Some people think it is unpatriotic or divisive to defend the Southern side of the Civil War. As a retired U.S. Army veteran and a flag-waving patriot, I reject that view. Confederate citizens were Americans too. They were citizens of the “Confederate States of America.” Their heroes included George Washington, Thomas Jefferson, Patrick Henry, George Mason, Davy Crockett, and Andrew Jackson. The official Confederate seal featured the image of George Washington on his horse. The Confederate president, Jefferson Davis, was a former U.S. Army officer, a genuine hero in the Mexican War, an outstanding U.S. secretary of war, and a highly respected member of the U.S. Senate. Dozens of other Confederate officials had likewise served faithfully in the U.S. government. One of the members of the Confederate Congress was former U.S. president John Tyler.

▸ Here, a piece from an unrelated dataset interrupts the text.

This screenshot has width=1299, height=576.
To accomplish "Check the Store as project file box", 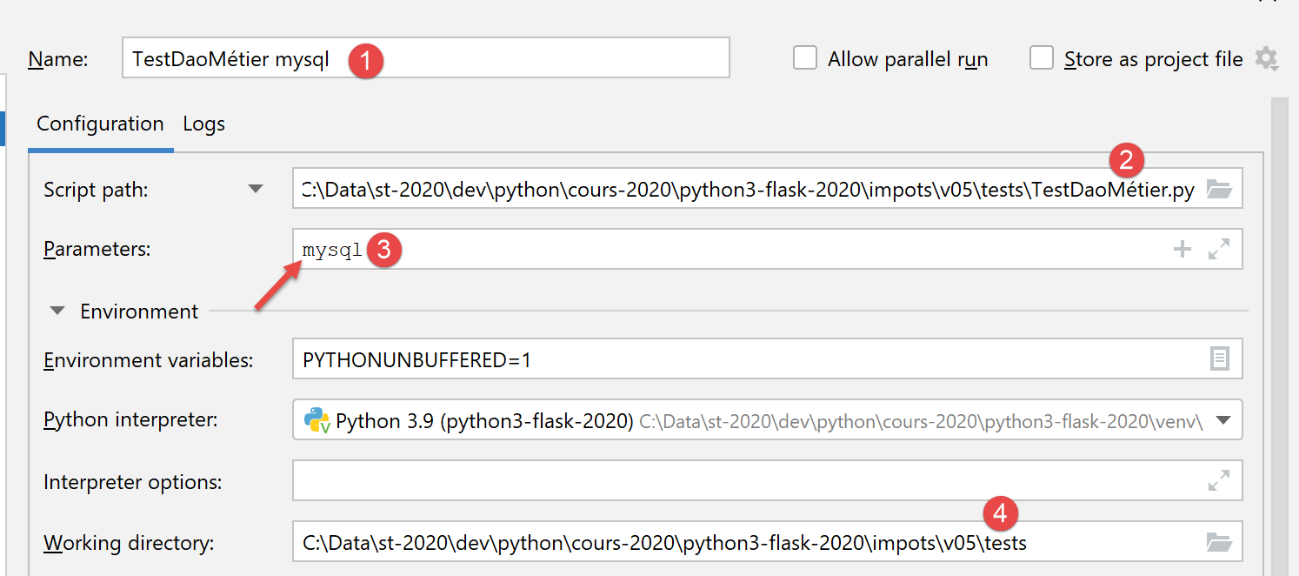I will (x=1042, y=58).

It is time for the demonization and smearing of the Confederacy to stop. Compared with other nations of its day, the Confederacy was one of the most democratic countries in the world. Even during the war, the Confederacy held elections and had a vibrant free press. In fact, on balance, the Confederacy was more democratic than some nations in our day. Confederate citizens enjoyed every right that we now enjoy, if not more. The Confederacy sought peace with the federal government and only fought because it was invaded. The Confederate Constitution was patterned after the U.S. Constitution and contained improvements that even some Northern commentators acknowledged were praiseworthy.

Yes, the Confederacy permitted slavery, but it left the door open for the admission of free states and for the abolition of slavery at the state level. Let’s keep in mind, too, that the American colonies permitted slavery for decades, that the United States permitted slavery for over half a century, that several Northern states made huge fortunes from the slave trade, and that many of our founding fathers were slaveholders, including George Washington, Thomas Jefferson, Patrick Henry, James Madison, John Rutledge, George Mason, and Benjamin Franklin. Let’s also keep in mind that most Confederate citizens did not own slaves, and that by 1864 key Confederate leaders were prepared to abolish slavery.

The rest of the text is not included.